7. Economische uitvoerbaarheid Het plan wordt op particulier initiatief gerealiseerd, in dit geval op initiatief van een volwaardig akkerbouwbedrijf. De kosten in verband met de realisatie van het plan zijn voor rekening van de initiatiefnemer. De kosten voor het opstellen van het wijzigingsplan worden via de gemeentelijke legesverordening aan de initiatiefnemer/aanvrager doorberekend. Voor de gemeente bestaan geen (maatschappelijke) kosten voor de realisatie van het plan. Het plan wordt economisch uitvoerbaar geacht. Met de initiatiefnemer is een planschade-overeenkomst gesloten.

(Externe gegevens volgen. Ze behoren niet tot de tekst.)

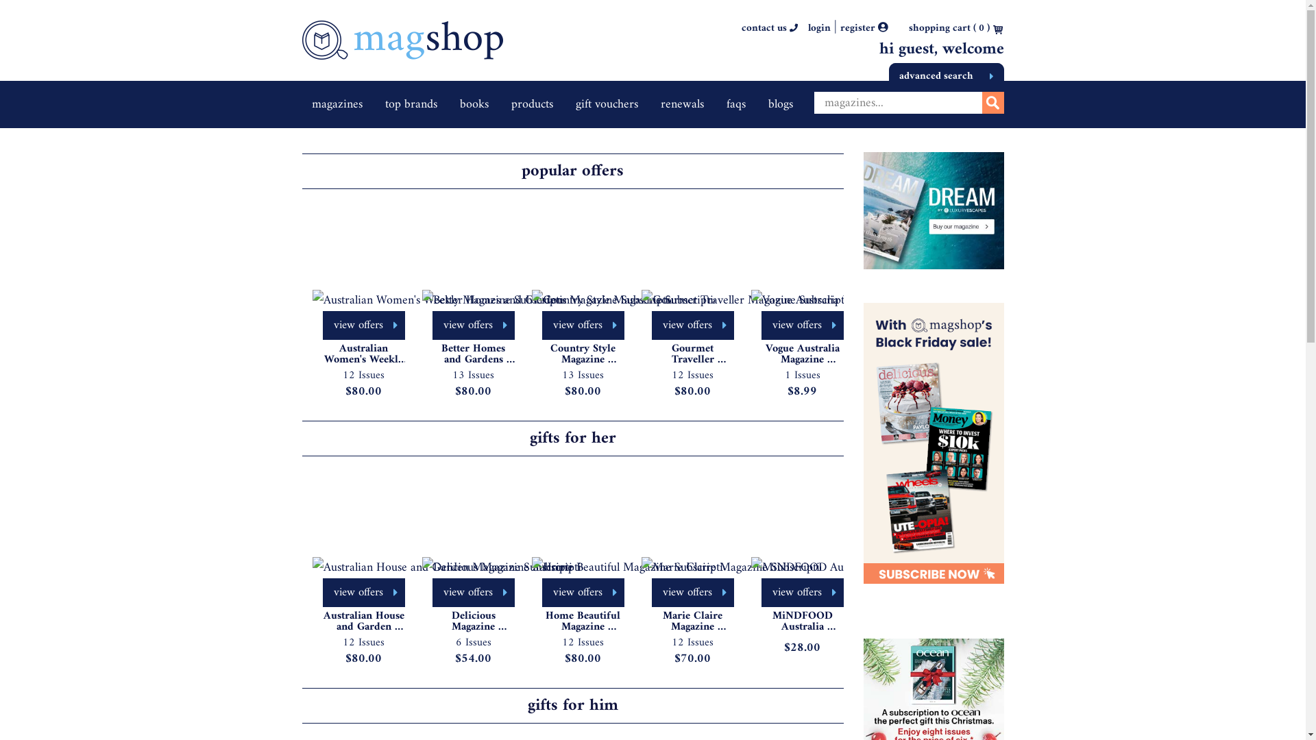 The image size is (1316, 740). Describe the element at coordinates (740, 28) in the screenshot. I see `'contact us'` at that location.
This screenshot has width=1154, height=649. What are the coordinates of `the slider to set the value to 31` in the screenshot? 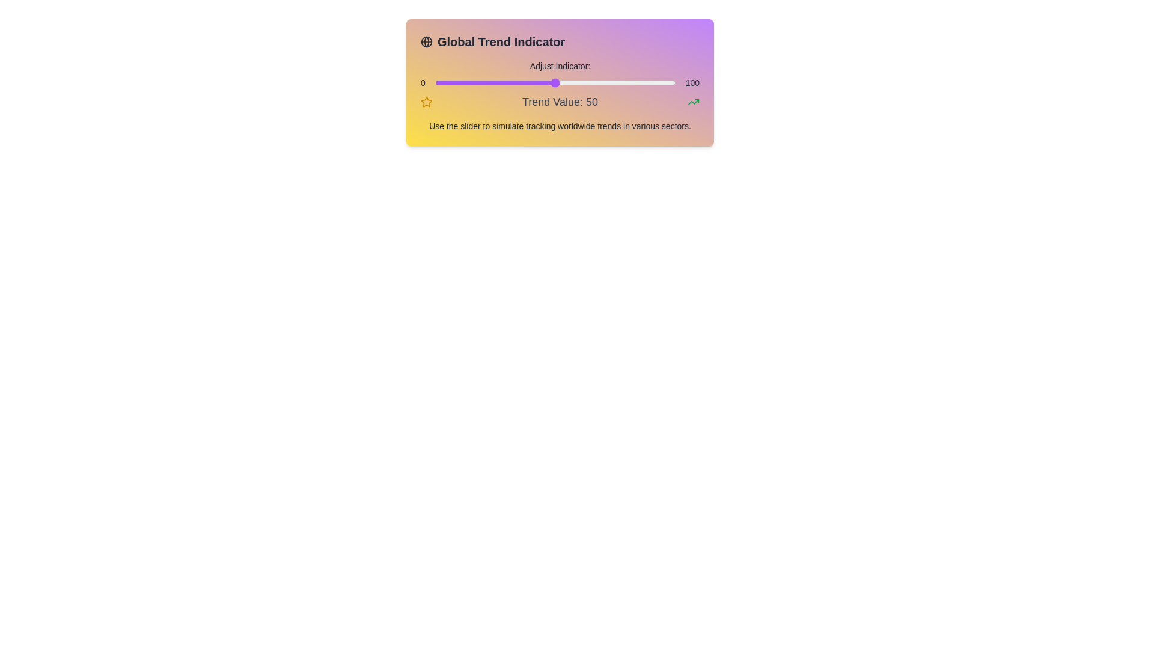 It's located at (509, 82).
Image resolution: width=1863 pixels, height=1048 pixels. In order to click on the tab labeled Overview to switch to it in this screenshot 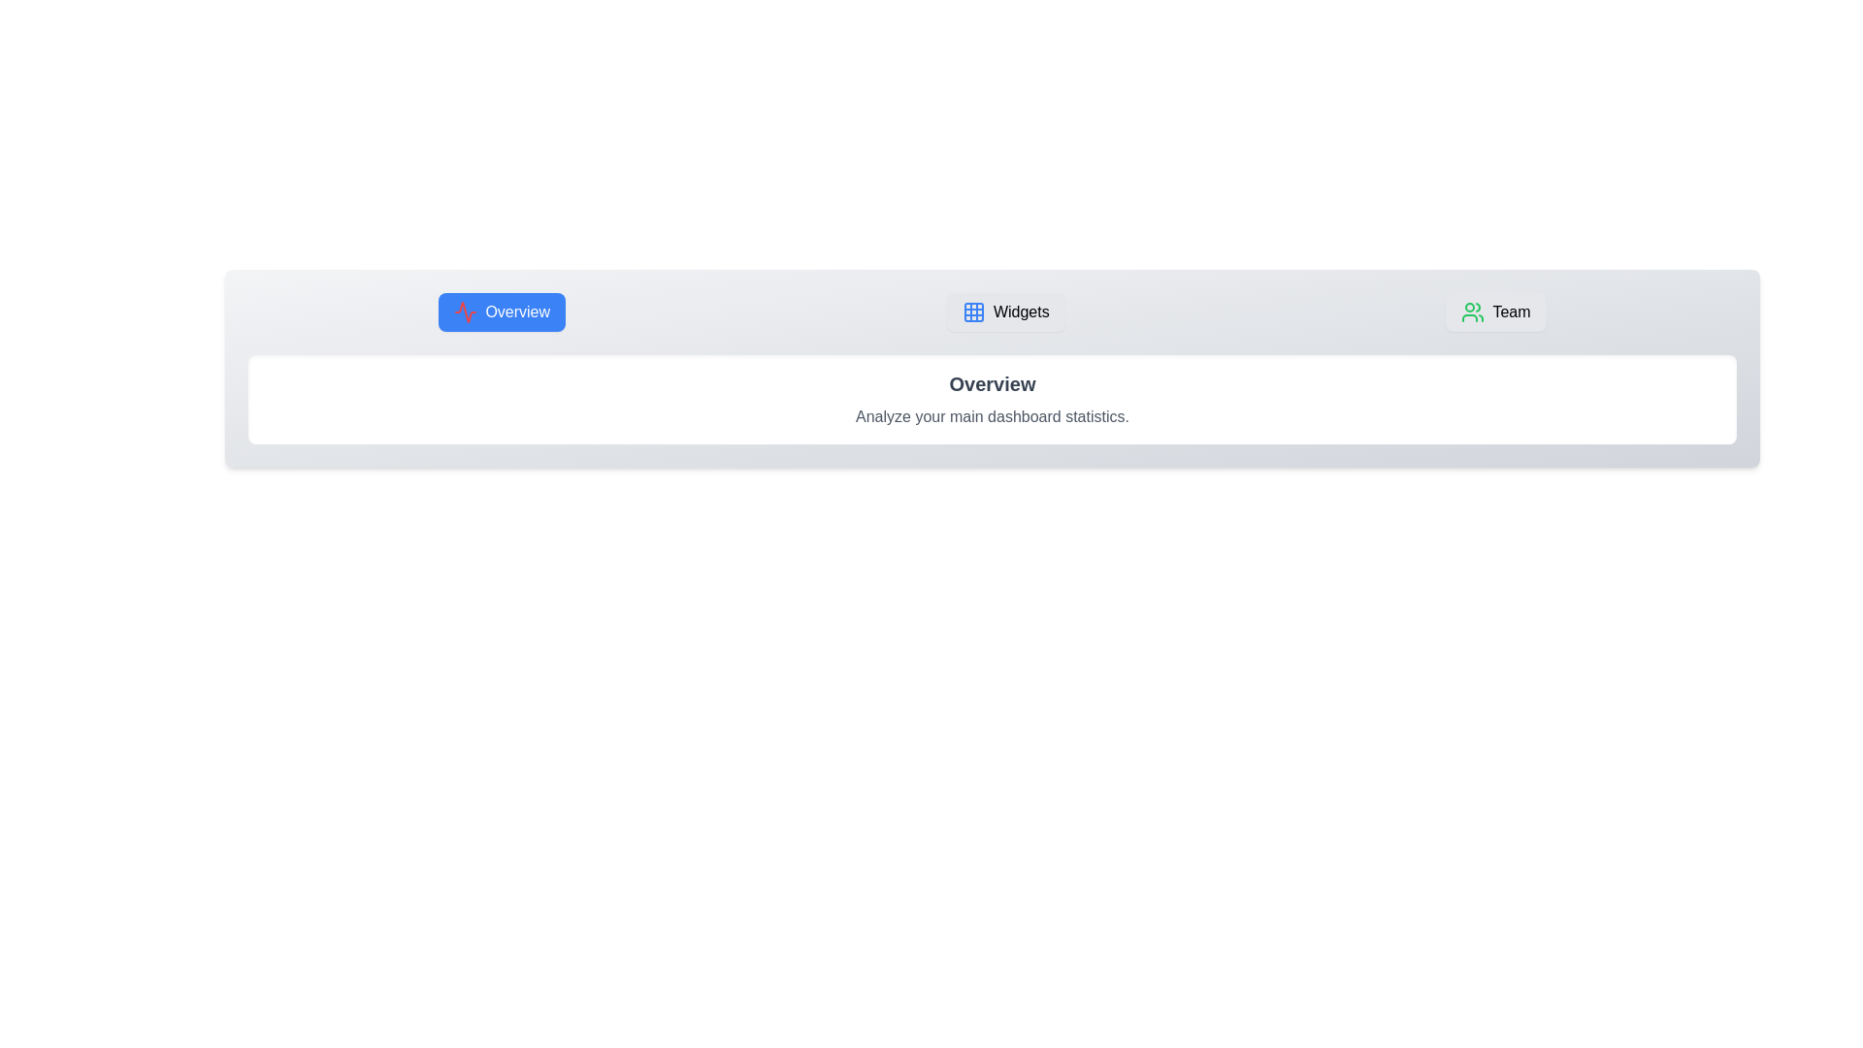, I will do `click(502, 311)`.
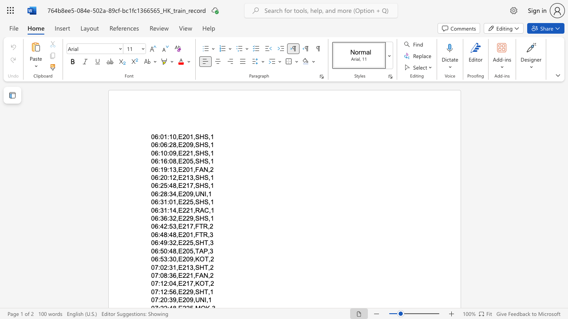 This screenshot has height=319, width=568. Describe the element at coordinates (176, 251) in the screenshot. I see `the space between the continuous character "8" and "," in the text` at that location.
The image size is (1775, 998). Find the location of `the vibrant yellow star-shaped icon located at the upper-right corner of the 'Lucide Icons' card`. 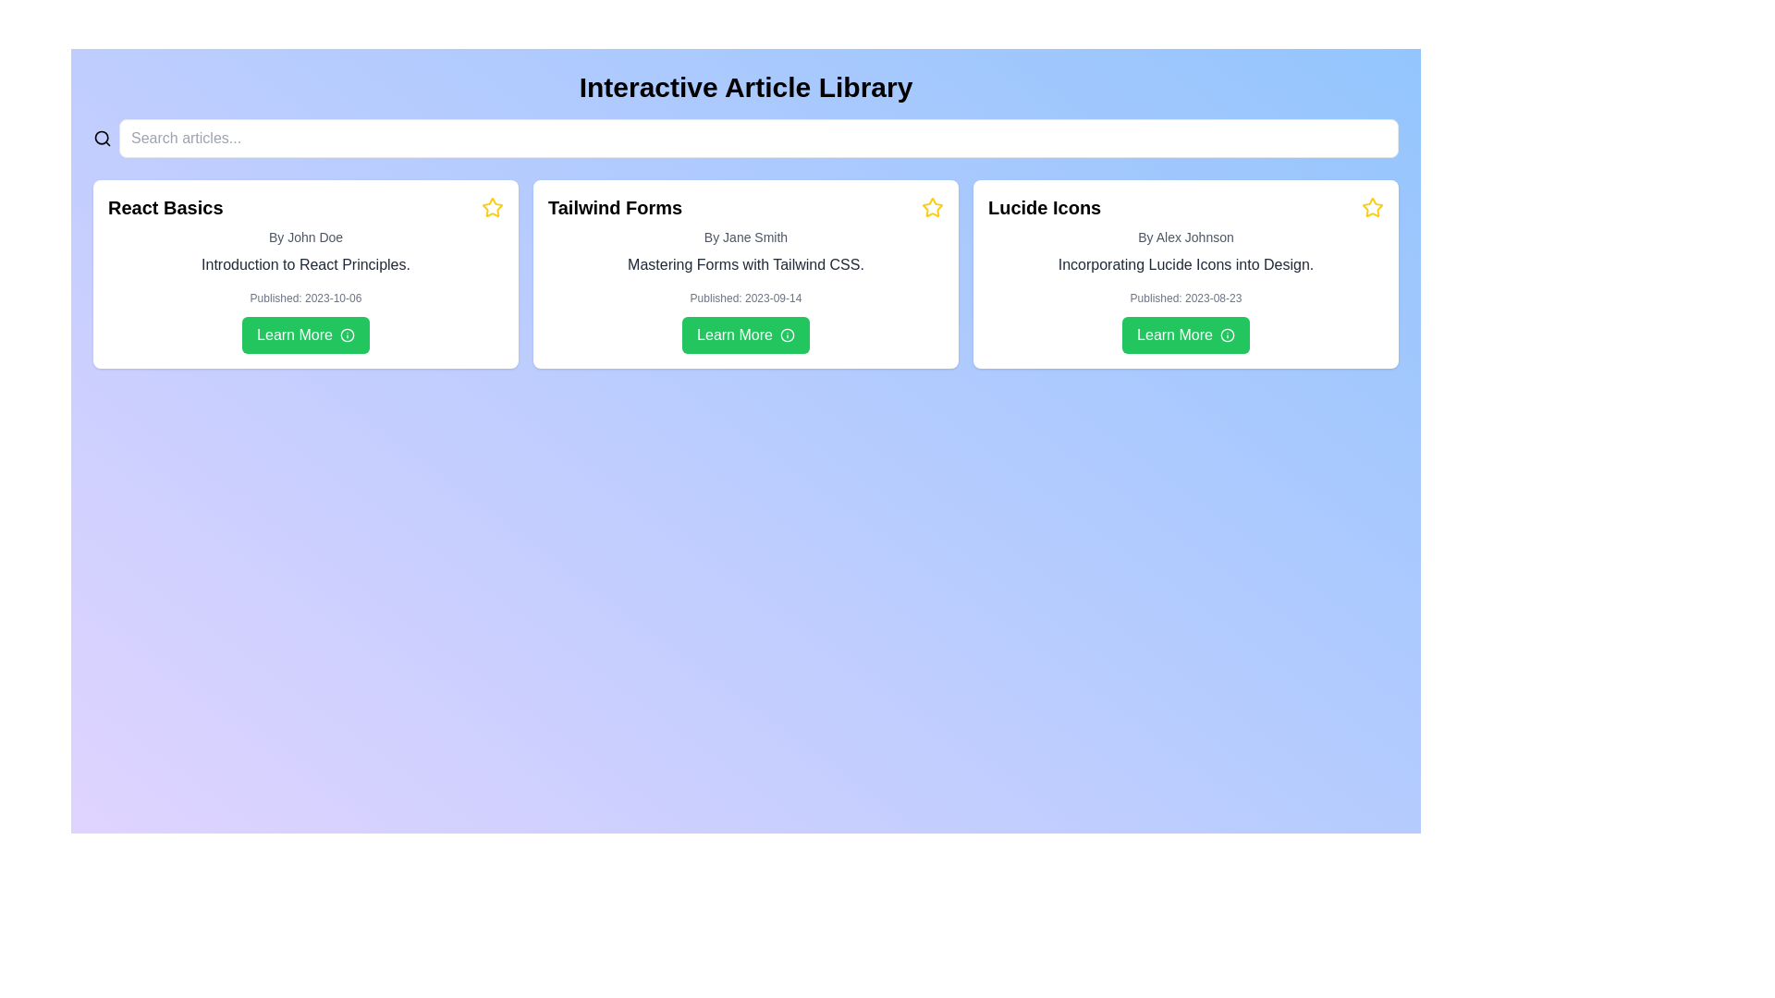

the vibrant yellow star-shaped icon located at the upper-right corner of the 'Lucide Icons' card is located at coordinates (1372, 207).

8. Maatschappelijke uitvoerbaarheid De basis van dit wijzigingsplan is gelegen in het bestemmingsplan Buitengebied Tiel. Het ontwerp wijzigingsplan wordt ter inzage gelegd gedurende 6 weken. In deze periode is er de mogelijkheid tot het indienen van zienswijzen op het ontwerp bestemmingsplan. De eventuele zienswijzen worden beantwoord en aan deze paragraaf toegevoegd. Vervolgens besluit het college van burgemeester en wethouders over de vaststelling van het wijzigingsplan.